Aerial rendering of a coal power plant being repowered with advanced heat sources – part of the REPOWER Consortium's P-DfMA deployment model, developed with Bryden Wood.

REPOWER is a global strategy to end reliance on fossil fuels – Bryden Wood is developing the P-DfMA deployment model that could make it achievable at the speed and scale Net Zero requires.

The animation above shows the deployment system Bryden Wood has developed for the REPOWER Consortium – from individual cocoon components through to a fully repowered coal plant site.

Project details:

  • Repowering an existing coal plant reuses the site, infrastructure, transmission lines, and supply chains already in place – reducing capital cost by 28–35% compared with a greenfield nuclear project.

Led by Terra Praxis, a non-profit climate solution accelerator, the global REPOWER Consortium includes Bryden Wood, Microsoft, MIT, Schneider Electric, and various SMR (Small Modular Reactor) developers, among others.

REPOWER harnesses the power of emissions-free advanced heat sources, such as nuclear fission and fusion, to decarbonise the largest sources of global carbon emissions (coal, industry, heavy transport) at the speed and scale required to achieve Net Zero by 2050. Repurposing coal plants will eliminate a third of global carbon emissions while ensuring sustained economies.

We're working to develop a safe, fast, low-cost, and repeatable solution to repurpose existing energy infrastructure or build new energy supply to meet the ever-growing demand from commercial and industrial energy users.

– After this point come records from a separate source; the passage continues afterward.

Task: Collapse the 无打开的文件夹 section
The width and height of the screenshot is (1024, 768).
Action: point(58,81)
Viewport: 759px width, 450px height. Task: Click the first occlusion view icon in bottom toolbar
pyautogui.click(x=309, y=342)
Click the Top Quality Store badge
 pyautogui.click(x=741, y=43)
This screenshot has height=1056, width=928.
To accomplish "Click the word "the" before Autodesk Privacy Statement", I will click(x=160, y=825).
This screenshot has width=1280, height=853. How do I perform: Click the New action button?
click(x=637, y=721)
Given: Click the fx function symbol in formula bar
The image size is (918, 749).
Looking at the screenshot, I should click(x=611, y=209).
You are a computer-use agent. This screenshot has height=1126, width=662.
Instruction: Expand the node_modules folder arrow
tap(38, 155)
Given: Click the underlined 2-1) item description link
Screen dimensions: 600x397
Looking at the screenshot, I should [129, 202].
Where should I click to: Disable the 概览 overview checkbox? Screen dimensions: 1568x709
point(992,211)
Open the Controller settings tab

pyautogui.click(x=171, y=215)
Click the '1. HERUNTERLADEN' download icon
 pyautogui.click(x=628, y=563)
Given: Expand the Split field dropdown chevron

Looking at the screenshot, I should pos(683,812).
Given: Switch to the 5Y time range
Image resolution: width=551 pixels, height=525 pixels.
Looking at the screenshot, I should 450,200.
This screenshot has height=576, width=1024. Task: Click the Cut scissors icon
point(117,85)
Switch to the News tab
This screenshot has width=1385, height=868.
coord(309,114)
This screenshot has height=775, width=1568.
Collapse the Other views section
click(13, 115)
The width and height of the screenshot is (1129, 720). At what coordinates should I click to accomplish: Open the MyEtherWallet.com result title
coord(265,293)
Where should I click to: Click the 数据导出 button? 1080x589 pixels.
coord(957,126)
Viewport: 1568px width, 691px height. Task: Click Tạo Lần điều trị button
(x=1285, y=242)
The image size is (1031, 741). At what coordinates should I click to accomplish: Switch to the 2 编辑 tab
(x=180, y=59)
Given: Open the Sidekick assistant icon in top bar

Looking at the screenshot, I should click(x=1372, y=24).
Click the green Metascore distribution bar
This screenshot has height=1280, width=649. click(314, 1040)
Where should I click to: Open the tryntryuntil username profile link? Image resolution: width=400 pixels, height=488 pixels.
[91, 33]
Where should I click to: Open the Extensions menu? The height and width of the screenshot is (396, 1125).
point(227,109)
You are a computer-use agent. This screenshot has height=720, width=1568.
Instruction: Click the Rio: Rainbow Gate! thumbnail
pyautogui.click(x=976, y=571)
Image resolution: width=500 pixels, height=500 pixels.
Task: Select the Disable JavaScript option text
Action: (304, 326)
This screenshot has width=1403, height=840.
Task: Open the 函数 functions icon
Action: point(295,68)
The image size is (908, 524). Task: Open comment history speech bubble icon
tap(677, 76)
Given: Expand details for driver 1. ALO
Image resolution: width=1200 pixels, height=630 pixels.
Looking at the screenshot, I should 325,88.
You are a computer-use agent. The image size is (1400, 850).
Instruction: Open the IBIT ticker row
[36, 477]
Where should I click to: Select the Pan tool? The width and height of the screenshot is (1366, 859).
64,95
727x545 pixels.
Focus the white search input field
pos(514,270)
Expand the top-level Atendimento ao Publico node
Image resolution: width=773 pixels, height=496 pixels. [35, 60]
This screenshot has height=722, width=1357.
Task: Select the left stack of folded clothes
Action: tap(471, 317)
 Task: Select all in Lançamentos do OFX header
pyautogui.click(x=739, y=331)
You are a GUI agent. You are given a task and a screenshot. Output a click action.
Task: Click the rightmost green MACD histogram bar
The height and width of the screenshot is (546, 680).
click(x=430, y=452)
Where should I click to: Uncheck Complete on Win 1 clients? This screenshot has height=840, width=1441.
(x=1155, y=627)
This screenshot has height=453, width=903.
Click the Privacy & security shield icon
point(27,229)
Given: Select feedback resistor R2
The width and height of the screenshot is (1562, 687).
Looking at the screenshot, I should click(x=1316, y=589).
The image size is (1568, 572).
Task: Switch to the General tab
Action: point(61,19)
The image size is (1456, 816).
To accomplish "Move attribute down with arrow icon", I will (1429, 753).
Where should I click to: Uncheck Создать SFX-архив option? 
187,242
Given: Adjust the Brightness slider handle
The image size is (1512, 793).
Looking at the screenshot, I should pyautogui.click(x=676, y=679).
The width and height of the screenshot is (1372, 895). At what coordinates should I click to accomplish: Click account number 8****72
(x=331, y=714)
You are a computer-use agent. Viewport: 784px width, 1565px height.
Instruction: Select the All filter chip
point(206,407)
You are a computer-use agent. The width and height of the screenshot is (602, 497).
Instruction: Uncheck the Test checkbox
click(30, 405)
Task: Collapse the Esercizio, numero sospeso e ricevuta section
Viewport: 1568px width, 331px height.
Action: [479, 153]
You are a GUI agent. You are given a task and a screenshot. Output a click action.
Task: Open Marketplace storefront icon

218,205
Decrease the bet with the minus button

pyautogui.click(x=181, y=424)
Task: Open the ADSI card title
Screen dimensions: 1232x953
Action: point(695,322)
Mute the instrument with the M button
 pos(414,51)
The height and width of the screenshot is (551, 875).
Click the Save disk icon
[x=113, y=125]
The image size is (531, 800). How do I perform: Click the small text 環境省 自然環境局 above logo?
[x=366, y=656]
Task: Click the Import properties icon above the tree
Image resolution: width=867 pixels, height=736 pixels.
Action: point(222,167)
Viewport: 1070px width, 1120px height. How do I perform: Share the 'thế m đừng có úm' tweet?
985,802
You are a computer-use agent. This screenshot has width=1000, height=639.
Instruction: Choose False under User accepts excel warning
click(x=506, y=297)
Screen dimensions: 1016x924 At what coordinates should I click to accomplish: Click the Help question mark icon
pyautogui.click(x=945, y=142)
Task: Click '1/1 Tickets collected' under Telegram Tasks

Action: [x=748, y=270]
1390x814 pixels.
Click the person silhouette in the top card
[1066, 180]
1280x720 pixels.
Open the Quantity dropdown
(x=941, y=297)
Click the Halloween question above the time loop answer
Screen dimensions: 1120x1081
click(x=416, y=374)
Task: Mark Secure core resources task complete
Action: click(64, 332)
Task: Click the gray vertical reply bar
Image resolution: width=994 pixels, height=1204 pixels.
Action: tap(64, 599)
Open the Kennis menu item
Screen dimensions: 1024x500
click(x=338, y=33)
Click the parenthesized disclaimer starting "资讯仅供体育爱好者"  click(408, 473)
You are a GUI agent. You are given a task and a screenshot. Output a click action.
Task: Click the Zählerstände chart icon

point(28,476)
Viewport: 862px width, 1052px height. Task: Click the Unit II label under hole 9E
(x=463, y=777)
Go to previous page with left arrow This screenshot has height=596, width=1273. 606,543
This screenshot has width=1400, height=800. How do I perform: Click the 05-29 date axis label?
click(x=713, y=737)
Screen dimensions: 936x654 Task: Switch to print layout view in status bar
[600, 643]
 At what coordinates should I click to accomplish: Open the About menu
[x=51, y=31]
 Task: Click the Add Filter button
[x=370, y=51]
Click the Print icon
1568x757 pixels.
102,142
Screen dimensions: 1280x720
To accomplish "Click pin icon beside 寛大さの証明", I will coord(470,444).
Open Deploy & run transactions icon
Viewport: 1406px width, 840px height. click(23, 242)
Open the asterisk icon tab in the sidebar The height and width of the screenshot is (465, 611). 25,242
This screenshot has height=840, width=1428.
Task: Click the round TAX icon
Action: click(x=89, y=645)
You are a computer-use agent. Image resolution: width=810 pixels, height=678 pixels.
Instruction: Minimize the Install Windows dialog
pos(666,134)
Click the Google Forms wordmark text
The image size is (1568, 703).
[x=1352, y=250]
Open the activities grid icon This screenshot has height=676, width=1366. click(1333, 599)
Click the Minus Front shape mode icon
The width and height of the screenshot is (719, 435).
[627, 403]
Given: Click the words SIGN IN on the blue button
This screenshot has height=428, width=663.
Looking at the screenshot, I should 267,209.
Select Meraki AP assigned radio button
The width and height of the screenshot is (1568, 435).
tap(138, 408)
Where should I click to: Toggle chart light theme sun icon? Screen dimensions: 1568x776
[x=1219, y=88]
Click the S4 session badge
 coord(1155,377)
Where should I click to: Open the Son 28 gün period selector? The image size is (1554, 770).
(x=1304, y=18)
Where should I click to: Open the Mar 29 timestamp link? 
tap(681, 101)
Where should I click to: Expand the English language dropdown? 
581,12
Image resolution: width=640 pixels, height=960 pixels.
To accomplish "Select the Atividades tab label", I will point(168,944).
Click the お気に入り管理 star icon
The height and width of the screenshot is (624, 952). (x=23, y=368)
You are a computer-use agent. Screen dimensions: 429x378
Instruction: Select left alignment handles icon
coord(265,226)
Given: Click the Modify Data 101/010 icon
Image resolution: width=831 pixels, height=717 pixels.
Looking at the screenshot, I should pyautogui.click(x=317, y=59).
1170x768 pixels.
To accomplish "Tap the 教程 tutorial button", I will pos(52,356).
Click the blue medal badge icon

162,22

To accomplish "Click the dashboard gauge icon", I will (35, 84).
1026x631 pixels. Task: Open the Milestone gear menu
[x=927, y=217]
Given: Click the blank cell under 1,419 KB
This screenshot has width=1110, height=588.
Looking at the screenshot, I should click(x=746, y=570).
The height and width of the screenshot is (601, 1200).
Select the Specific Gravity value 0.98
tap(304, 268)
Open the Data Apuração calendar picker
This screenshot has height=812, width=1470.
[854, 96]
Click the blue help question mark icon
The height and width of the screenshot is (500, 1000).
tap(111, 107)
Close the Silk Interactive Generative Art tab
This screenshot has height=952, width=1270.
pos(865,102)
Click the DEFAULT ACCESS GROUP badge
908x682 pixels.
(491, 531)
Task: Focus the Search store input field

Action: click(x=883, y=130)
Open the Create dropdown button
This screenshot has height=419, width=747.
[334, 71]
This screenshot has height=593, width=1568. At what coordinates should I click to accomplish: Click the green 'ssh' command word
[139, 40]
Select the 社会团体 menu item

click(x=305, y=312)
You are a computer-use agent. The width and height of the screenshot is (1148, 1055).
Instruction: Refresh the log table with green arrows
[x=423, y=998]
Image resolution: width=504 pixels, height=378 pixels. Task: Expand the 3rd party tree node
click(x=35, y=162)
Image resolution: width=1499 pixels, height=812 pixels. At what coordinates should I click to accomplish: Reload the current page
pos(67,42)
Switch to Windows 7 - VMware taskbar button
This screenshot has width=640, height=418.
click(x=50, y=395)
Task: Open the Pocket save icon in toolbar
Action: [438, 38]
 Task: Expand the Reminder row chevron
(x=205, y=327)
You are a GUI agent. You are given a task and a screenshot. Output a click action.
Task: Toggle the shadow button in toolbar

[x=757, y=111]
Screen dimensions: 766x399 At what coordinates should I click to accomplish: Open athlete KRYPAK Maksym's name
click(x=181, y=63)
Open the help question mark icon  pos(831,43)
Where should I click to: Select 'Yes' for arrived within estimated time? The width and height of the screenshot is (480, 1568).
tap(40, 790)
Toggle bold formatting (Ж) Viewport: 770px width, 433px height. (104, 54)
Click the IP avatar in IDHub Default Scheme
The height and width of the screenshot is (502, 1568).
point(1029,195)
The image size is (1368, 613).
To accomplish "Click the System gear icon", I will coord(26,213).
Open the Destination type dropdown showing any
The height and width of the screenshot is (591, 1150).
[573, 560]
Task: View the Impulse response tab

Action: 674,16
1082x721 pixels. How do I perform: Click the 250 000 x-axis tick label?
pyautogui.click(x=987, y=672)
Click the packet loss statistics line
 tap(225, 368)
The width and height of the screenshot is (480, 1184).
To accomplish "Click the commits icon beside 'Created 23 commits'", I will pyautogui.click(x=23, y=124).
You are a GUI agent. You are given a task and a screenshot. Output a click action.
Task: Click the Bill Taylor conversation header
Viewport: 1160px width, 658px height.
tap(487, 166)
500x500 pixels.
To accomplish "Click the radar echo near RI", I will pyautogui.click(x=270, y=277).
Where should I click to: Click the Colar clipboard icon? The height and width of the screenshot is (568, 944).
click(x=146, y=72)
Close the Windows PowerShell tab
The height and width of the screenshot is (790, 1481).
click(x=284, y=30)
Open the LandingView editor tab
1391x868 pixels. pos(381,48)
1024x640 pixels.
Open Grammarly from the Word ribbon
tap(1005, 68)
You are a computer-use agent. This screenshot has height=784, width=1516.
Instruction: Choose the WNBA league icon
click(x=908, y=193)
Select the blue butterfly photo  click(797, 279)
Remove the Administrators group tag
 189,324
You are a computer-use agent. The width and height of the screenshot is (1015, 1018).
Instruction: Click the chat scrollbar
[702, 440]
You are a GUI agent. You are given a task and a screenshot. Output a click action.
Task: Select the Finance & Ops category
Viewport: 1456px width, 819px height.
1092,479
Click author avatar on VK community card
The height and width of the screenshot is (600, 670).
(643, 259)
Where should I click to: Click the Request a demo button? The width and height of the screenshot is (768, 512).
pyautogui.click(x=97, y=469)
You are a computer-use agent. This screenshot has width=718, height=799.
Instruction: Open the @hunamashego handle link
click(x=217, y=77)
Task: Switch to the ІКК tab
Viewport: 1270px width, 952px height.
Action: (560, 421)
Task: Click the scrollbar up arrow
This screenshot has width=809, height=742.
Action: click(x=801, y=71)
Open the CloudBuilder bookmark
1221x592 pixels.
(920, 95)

Our role is to develop a versatile deployment system suitable for a range of advanced heat source technologies coming to the market. This means designing a standardised solution that can be approved at scale, mass-produced, and deployed across multiple sites and geographies simultaneously.

The core concept is the 'cocoon' – currently being designed to accommodate various advanced heat sources, which protects and isolates all the complexity of the technology contained inside it.

The 'cocoon' will be housed in a standardised outer building and served with standardised supporting and distribution systems. 

All of these products will be designed in such a way that they can be manufactured and assembled easily, and are common across a wide range of applications – creating much bigger economies of scale, more attractive manufacturing opportunities, and unlocking supply-chain capacity.

These standardised products also enable standardisation and automation of all typical project processes. For example, configurators can be used to rapidly accelerate the site feasibility and detailed design process, with designs based on standard components and rules, while pre-approved products manufactured in controlled environments and then assembled in pre-approved configurations make approval from regulatory authorities at scale and speed a reality.

Together with Terra Praxis, we have developed a model that demonstrates how schedule and cost risks can be 'designed out' – it is a model for the industry to adopt and adapt. This is what we call the 'Platform approach to Design for Manufacture and Assembly' (P-DfMA), and we believe it is integral to achieving our global climate goals.

REPOWER presents the opportunity to make advanced heat sources highly attractive in terms of cost, time, and risk, attracting more customers and suppliers, creating significant opportunities, and building a new global market of emission-free energy technologies and productised building systems. Encouraging a competitive market of advanced heat sources to emerge alongside a P-DfMA deployment model could achieve the scale of transformation we need to meet the 2050 deadline.